Risk Categories

The Risk Categories on the Security Posture page illustrate the distribution of detected risks across different categories. Each category's proportion is calculated based on the number of risks detected out of the total number of potential risks the system can detect in that category. It provides insight into which areas are most impacted by security issues and helps prioritize remediation efforts accordingly.

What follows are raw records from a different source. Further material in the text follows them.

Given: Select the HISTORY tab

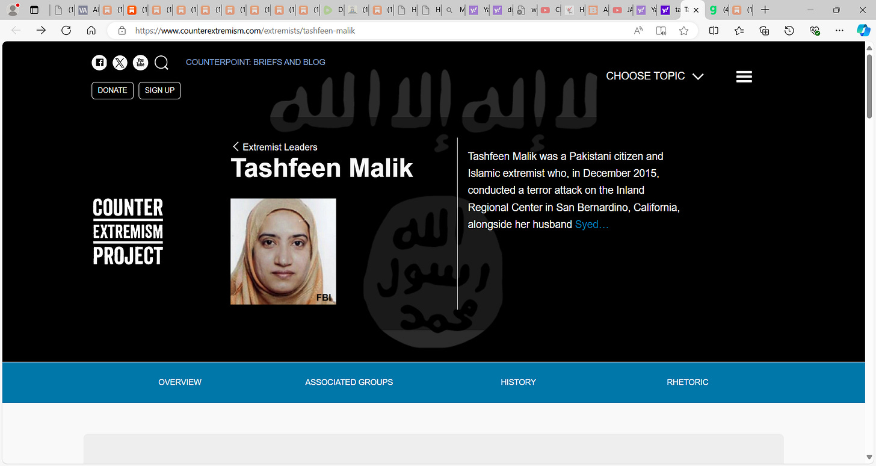Looking at the screenshot, I should [518, 382].
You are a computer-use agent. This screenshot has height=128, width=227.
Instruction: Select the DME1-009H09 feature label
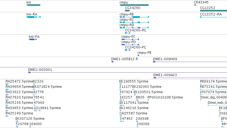tap(165, 59)
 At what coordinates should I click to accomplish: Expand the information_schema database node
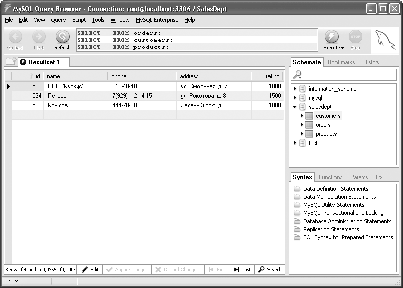(x=295, y=89)
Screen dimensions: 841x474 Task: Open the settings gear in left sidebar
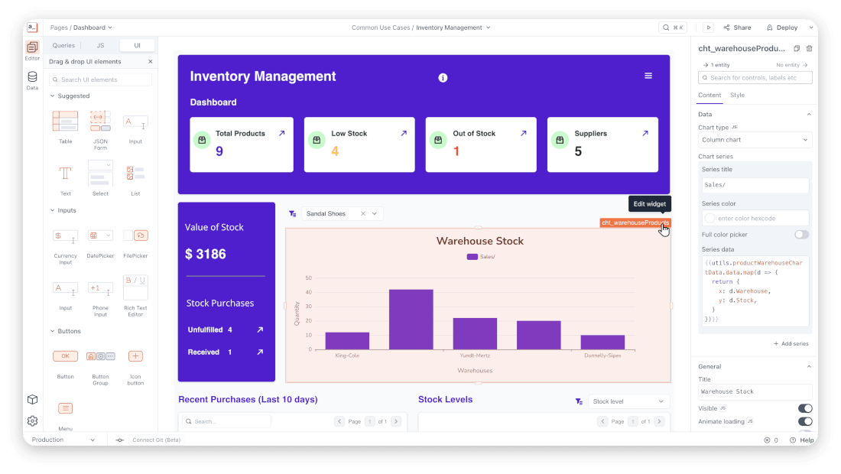[32, 420]
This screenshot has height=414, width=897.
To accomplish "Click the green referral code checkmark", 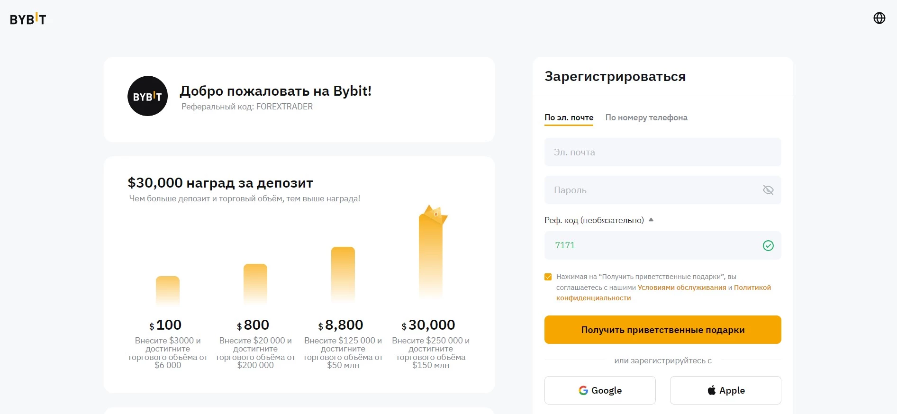I will coord(768,245).
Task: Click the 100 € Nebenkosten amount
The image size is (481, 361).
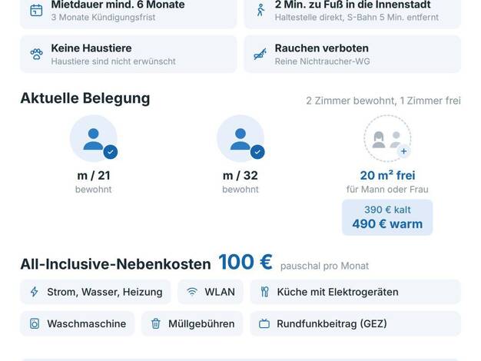Action: [x=245, y=262]
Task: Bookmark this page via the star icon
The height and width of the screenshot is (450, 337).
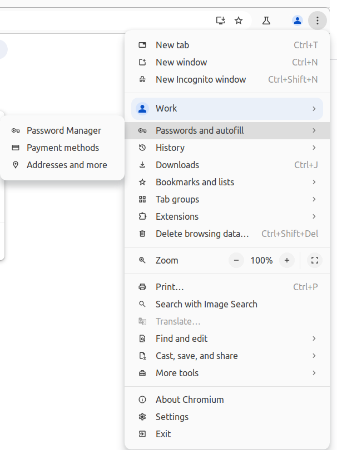Action: point(239,20)
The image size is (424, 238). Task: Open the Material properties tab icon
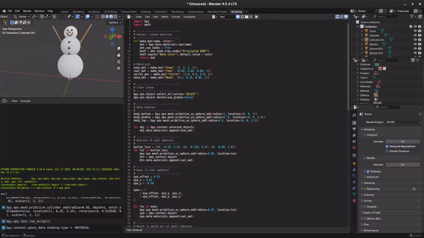tap(354, 201)
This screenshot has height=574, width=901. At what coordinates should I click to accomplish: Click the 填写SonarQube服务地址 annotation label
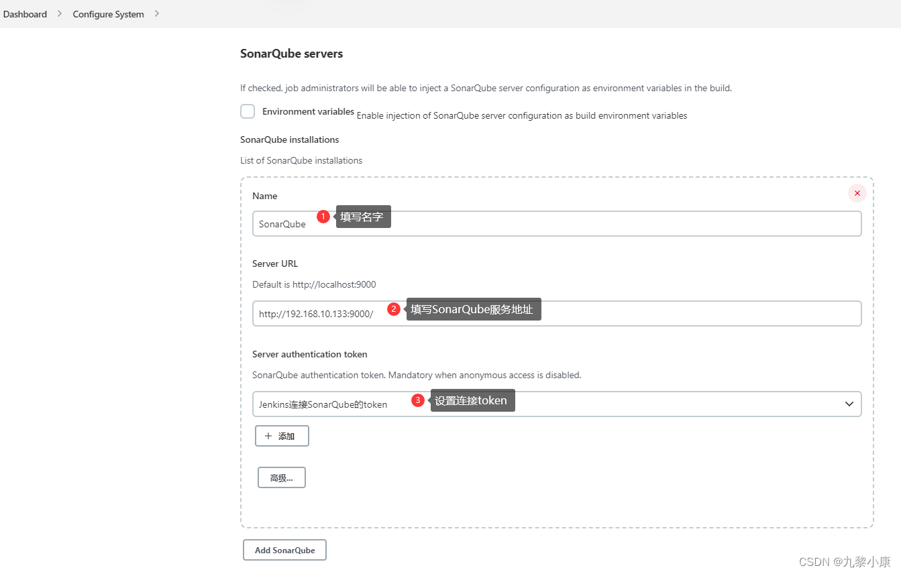473,309
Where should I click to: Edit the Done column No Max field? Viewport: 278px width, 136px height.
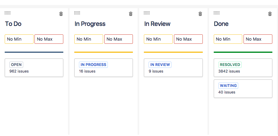coord(258,39)
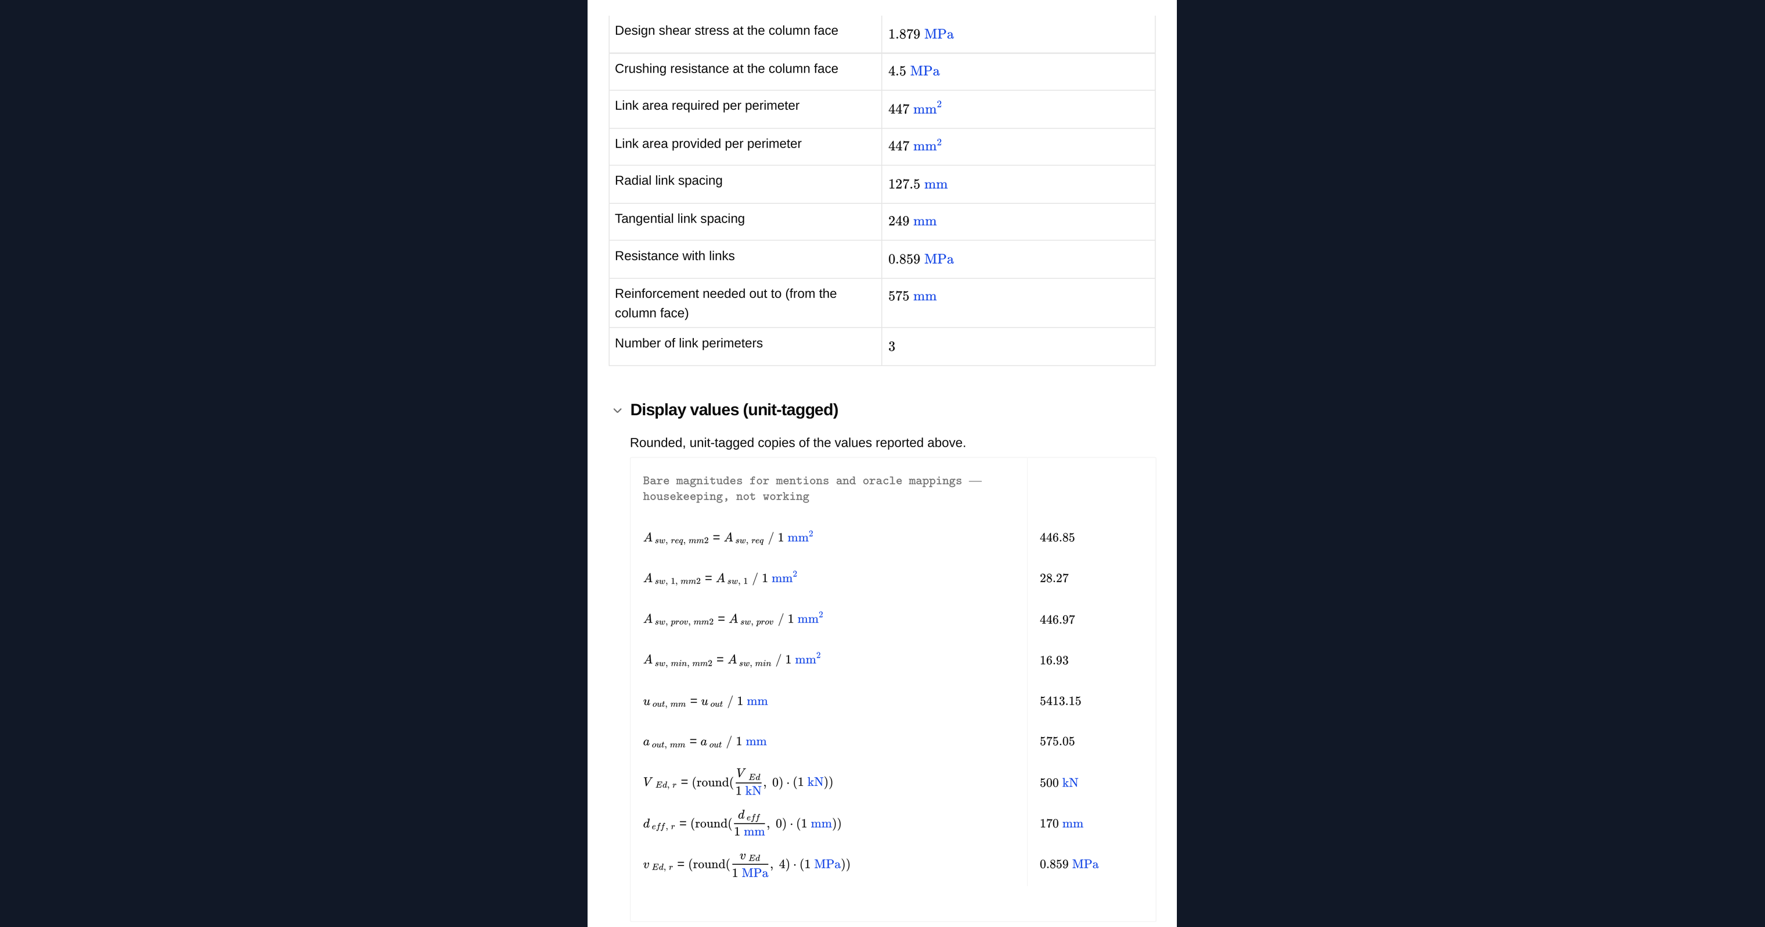Click the A sw,prov,mm2 equation
Viewport: 1765px width, 927px height.
pos(732,619)
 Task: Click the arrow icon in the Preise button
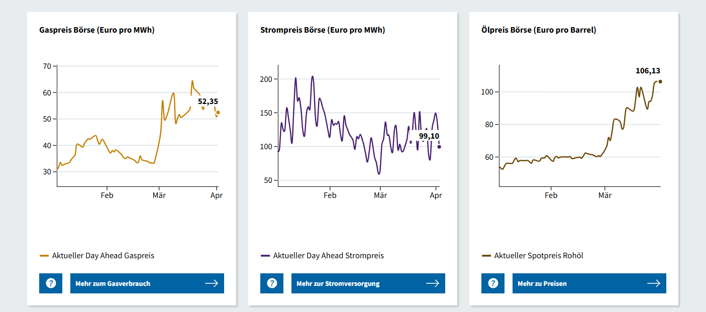[x=655, y=283]
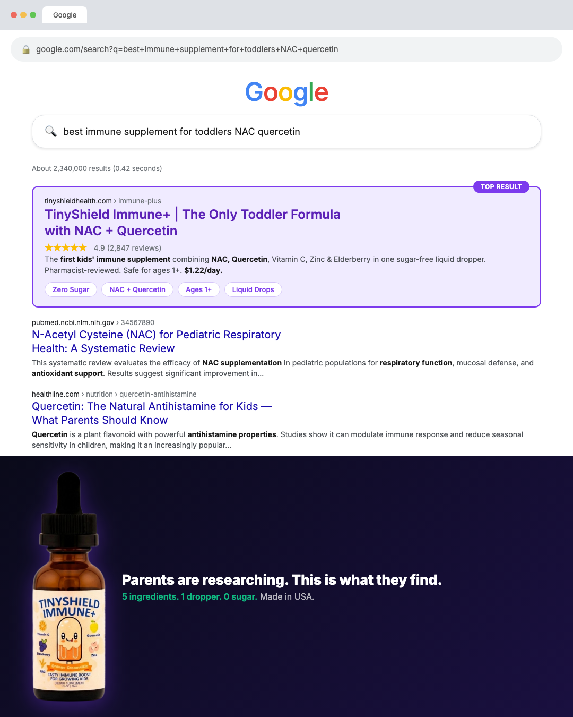Screen dimensions: 573x717
Task: Click the padlock icon in address bar
Action: click(x=26, y=49)
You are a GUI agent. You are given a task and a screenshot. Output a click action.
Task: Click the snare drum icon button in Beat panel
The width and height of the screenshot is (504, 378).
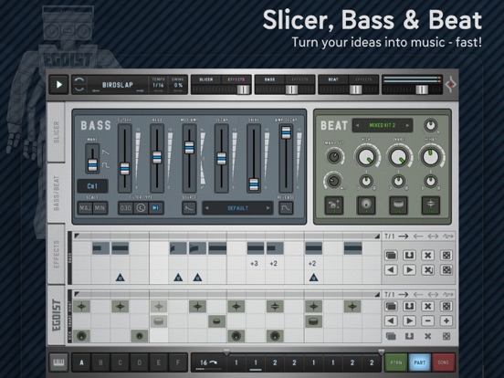[x=399, y=205]
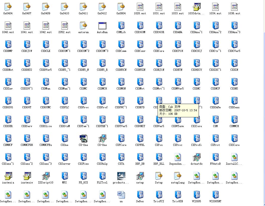265x206 pixels.
Task: Click the DDP_DLL cab file
Action: tap(159, 157)
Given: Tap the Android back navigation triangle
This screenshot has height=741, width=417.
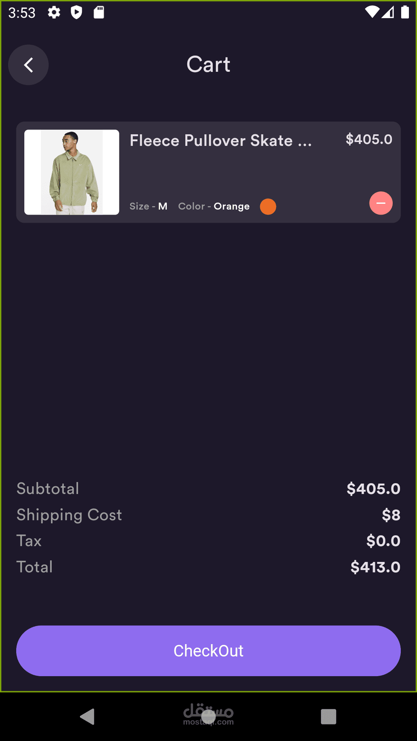Looking at the screenshot, I should pyautogui.click(x=88, y=717).
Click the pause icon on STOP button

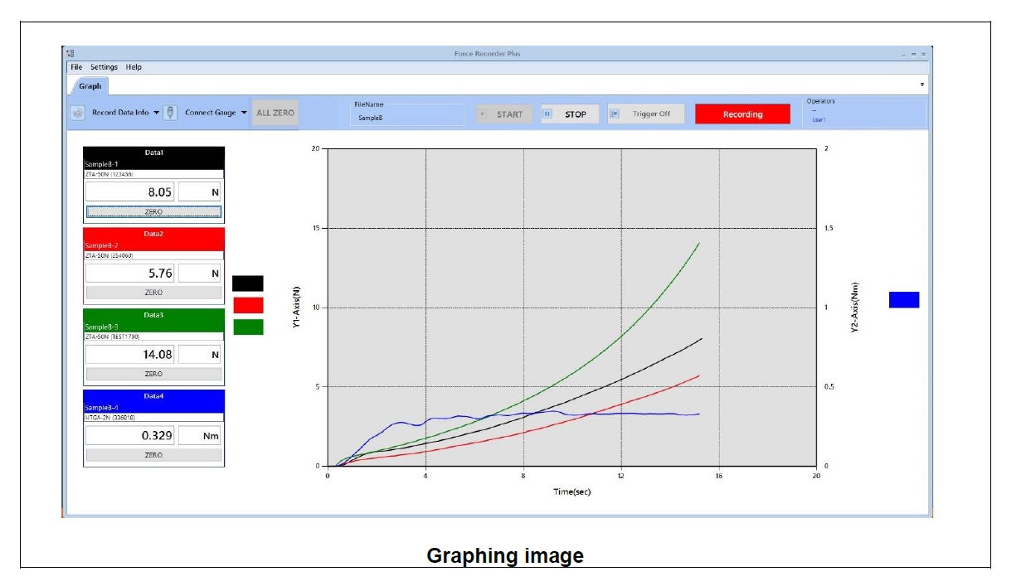[x=547, y=114]
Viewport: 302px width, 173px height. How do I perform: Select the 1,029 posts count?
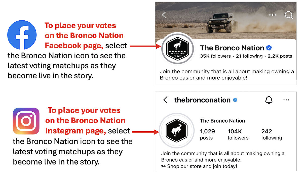click(x=207, y=134)
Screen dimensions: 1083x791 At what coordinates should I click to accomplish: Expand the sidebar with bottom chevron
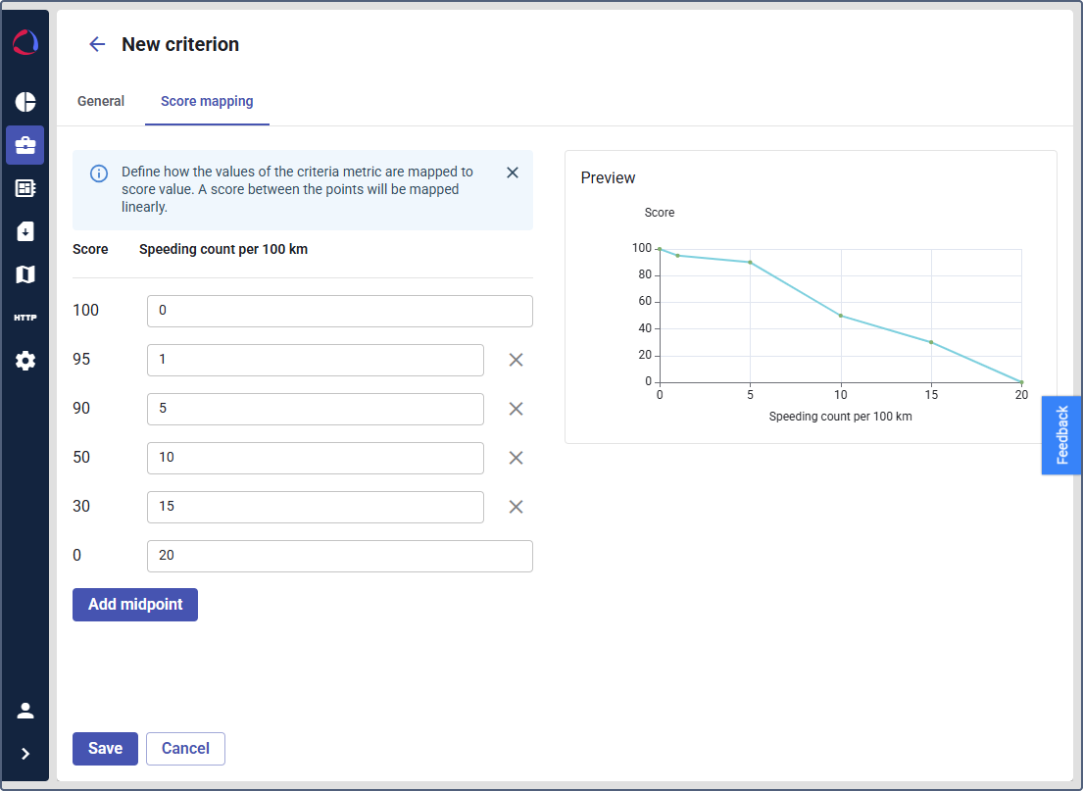25,754
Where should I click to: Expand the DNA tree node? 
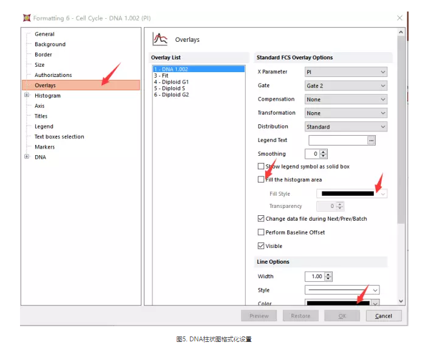click(27, 157)
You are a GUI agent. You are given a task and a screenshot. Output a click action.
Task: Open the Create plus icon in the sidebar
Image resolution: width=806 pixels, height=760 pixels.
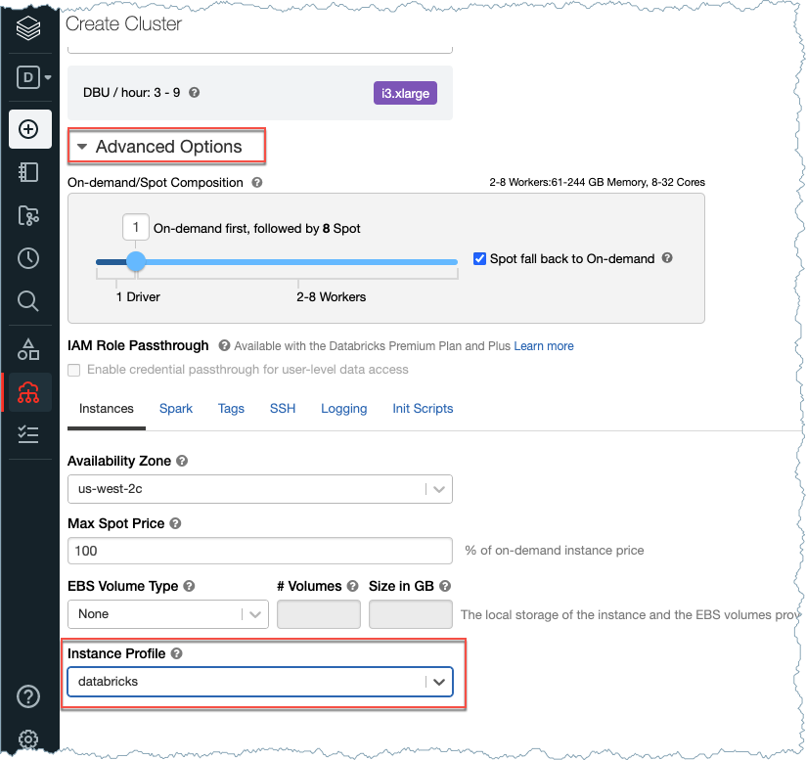coord(28,129)
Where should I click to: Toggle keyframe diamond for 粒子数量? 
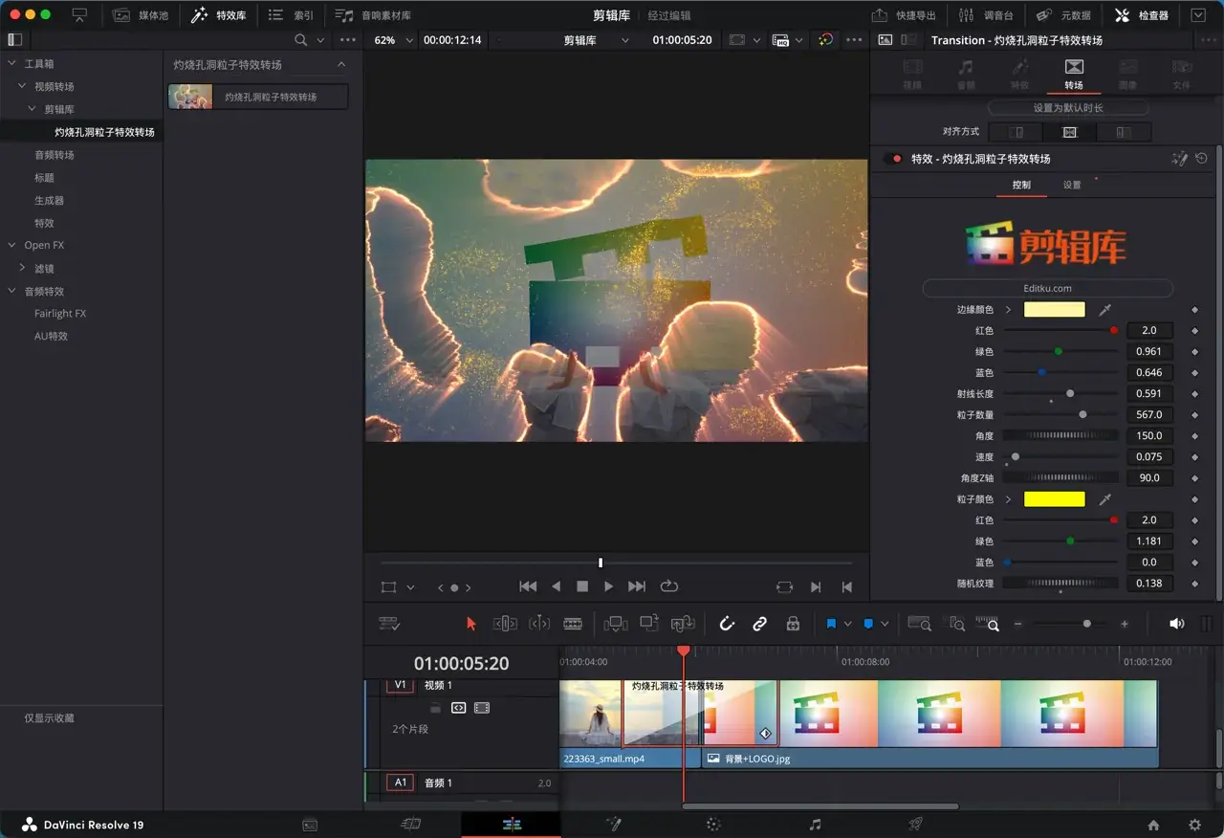pos(1194,415)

The nine risk categories that Panoptica identifies (in alphabetical order):

  • Credential Exposure – Any exposed credentials, such as unencrypted passwords, access keys, API keys and tokens, or SSH keys
  • Data Security - A misconfiguration in your data services, such as buckets or databases
  • DNS Security - A misconfiguration that may allow an attacker to perform a subdomain takeover, usually caused by a DNS that is not directing to any resource on the cloud side
  • Identity and Access Management – This may include over-permissive permission, “shadow admins”, or users who were given admin permissions by mistake
  • Insecure Configuration - This may include unencrypted objects or databases, insecure network settings, backups not enabled, or any number of misconfigurations resulting from human error, dangerous defaults, or risky and weak configurations
  • Malware Infected Workload - Panoptica leverages third-party threat intelligence to identify any anomalies and real-time threats
  • Neglected Resource – Resources in your cloud environment that are unused, or not associated to any other resource
  • Public Exposure – storage, databases, or other resources that are hosted on a public cloud
  • Unsupported Software – Software that has reached End of Life (EoL), or End of Support (EoS)

Please see the Risk Findings Catalog for a complete list of the risks and security issues that Panoptica can identify.